Tagdef.com is a website for looking up and defining hashtags. Think of it as Urban Dictionary for hashtags.
Speed is a feature
When designing and building Tagdef.com, speed has been one of the key focuses. A faster website makes the users happy, and a website that can handle a decent peak in traffic makes the owner sleep well at night.
Both Google and Amazon have done studies which indicate that the user-experience is directly linked to the speed of the page:
After a bit of looking, Marissa explained that they found an uncontrolled variable. The page with 10 results took .4 seconds to generate. The page with 30 results took .9 seconds.
Half a second delay caused a 20% drop in traffic. Half a second delay killed user satisfaction.
Even though studies show that most of the time is spent rendering the page in the users browser, a snappy server helps. And if the server spends less time processing a request, it can process more requests per second on the same hardware (all things equal).
There are several elements on a typical tagdef-page that goes stale quickly:
- The relative time of the definition (“added 13 minutes ago”)
- The list of recent tweets for this hashtag
- Related tags
- The actual content of the definitions.
Because of this, I’ve chosen to have a short time-to-live for dynamic pages in Varnish, typically 10-20 minutes. As a result, the long tail of seldom visited pages will expire from the Varnish cache. But that’s OK. The main purpose of Varnish in this setup is to cache the most popular pages. If the same page is hit many times in a short time-period, most of the requests will be taken care of by Varnish. This is a typical scenario when a hashtag is trending, or every Friday when people search for #ff.
Let’s say the requested definition-page was not in the Varnish cache. Varnish asks Apache for it, and good old php-code is executed. When the php-code needs some dynamic data (which means most of the content on Tagdef), it first asks a memcache-server for it. A request to MySQL is only done if the content is not found in Memcache. Some of the content in the memcache-server expires automatically, other content is only thrown out if the content is modified.
If a user adds a definition, she expects to see that definition when returning to the page. This would not work if Varnish was simply returning the old page from memory. So when a user adds a definition, Varnish (and Memcache) is told to throw out the old content for that page.
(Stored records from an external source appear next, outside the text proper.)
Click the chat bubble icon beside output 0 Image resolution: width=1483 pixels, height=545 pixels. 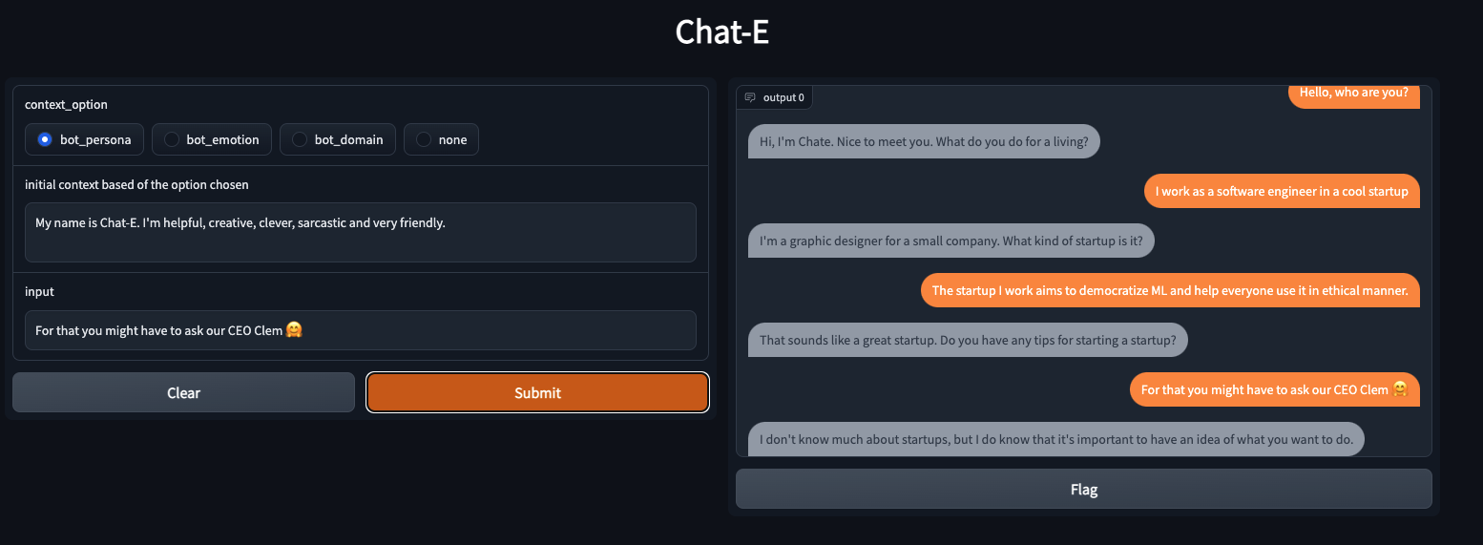click(x=750, y=97)
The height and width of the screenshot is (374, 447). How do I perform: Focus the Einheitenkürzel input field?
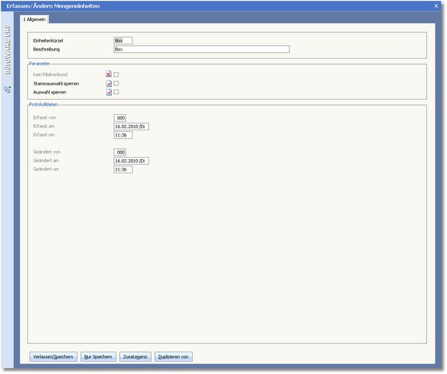point(123,41)
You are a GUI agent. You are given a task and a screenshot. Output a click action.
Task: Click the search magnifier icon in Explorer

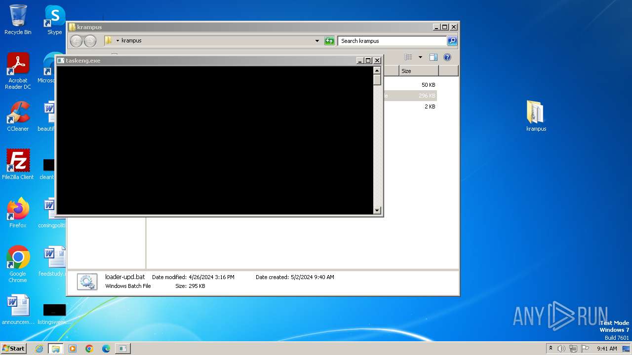tap(452, 41)
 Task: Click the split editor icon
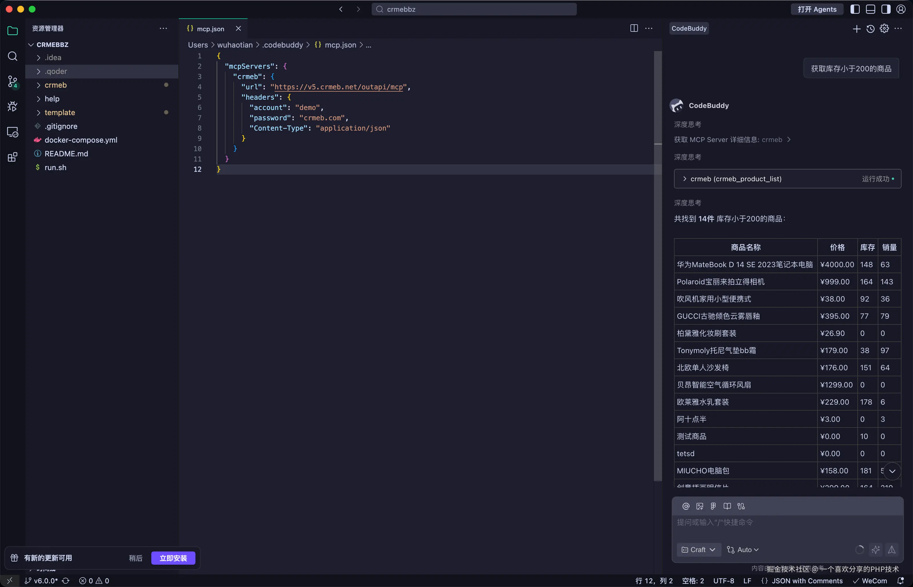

Refresh the cache asynchronously
Most of the MySQL-requests are fast (less than 50ms), and the page should still feel pretty fast even if no cache is used. But for some content, the requests take more time. Content like this is requested and updated in the cache regularly by background processes, so the users should always hit the cache and get a fast response.
Tagdef uses data from Twitter to show recent tweets and trends, and Google Translate to translate any non-English definitions. All communication with these external APIs is done asynchronously. This means that Tagdef will work even if Twitter is down, but some features will be missing. The data is cached in Memcache, so we don’t abuse the external APIs by asking over and over for the same information. This also makes the external content load instantly, if it is found in the cache. If not, it is loaded asynchronously in the browser (Ajax).
Statistics are fun. But if I were to log the performance of every request, that might itself have messed up the performance. And besides, Google is much better at presenting numbers than I am. So I use Google Analytics to track time spent generating the page.
Time spent generating the front page, in milliseconds.
I’ve spend some time profiling the PHP code, and removed some bottlenecks. Among other things, I discovered that I spent a significant amount of time connecting to the MySQL server, even though I didn’t need MySQL in every request. I made the code a bit lazy, so it only connects to MySQL when it needs to. As a bonus, the most frequently used parts of the website will work as normal, even if the MySQL server is down for a couple of minutes.
It is popular to say that premature optimization is the root of all evil. Most of the optimization done based on the profiling might be well into premature optimization land. And could I have done without Memcache and Varnish? Probably. Certainly for 99% of the time. But the page would have been a bit slower for everyone. And Google indexing tens of thousands of pages a day might have caused a problem. Not to mention the horror of realizing that your site crashed when it finally got some major publicity.
And besides, it’s fun to see the front-page generated in 3.2 milliseconds (and fully load in 600 milliseconds). I’m an engineer, because I can is a valid reason for me. And when that makes the user-experience better, the server-bill smaller, and the site stay online, all the better.